Kitchens are increasingly “on display,” and homeowners are putting more thought into their design now, Landau said.
If you’ve got money to spend, a kitchen backsplash can be more than just an artistic accent, with glass and metal tile options that can cost upwards of $100 a foot. The average cost of a kitchen backsplash is about $10 a foot, Landau said.
Versatile and affordable, porcelain has long been an excellent choice in backsplashes. What’s new is designers are now using large porcelain slabs — 4 by 8 feet or larger — as faux natural stone backsplashes. The porcelain is printed to look like more expensive (and heavier) Carrara marble or granite.
“It’s got the look, but it costs less. There’s less weight and it’s more durable,” Landau said.
For a fresh look in the kitchen, tile is still very strong, but there’s been a little pull back on glass tile, Landau said. For some, though, the easy-to-clean aspect of glass tile is a big draw. Simply spray on a mild cleanser and wipe clean.
While glass provides unlimited color choices and can be sleek and modern, playful or classy, the upscale market is moving away from glass. What drives the market is first the higher end embraces a look, then it hits the middle and when it’s available at the big box hardware stores and everyone can have it, “we start seeing new trends,” Landau said.
Technology is also playing a role in backsplash trends, with manufacturers cutting tile with water jets instead of saws, allowing for more sophisticated, intricate patterns, Landau said.
STONE AND CERAMIC
Love it or hate it, simple subway tile is classic and understated — and still very popular.
Printed stone tiles in elegant, repetitive patterns are also trendy, with patterns showing the influences of art deco, art nouveau, or Middle Eastern or Turkish mosaics. Geometric designs are not as hot right now.

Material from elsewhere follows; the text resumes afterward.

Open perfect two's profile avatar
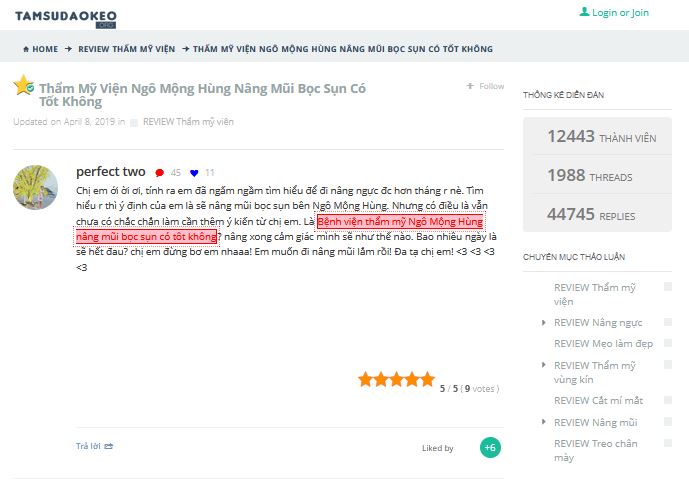The height and width of the screenshot is (485, 689). [36, 188]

Textured ceramics (rather than smooth) with three-dimensional patterns and arabesque shapes add visual interest and depth to a kitchen backsplash, Landau said. The design can be as calm and relaxed, or eye-popping and strong, as desired.
For a more custom look, designers are blending random sizes and shapes and mixing elements such as glass, stone and metal. Size matters, and the options range from dramatic oversized tiles to cute-as-a-button tiny ones.
Larger tiles that appear to be a collection of smaller tiles are also gaining popularity because less grouting means it’s easier to clean, Landau said.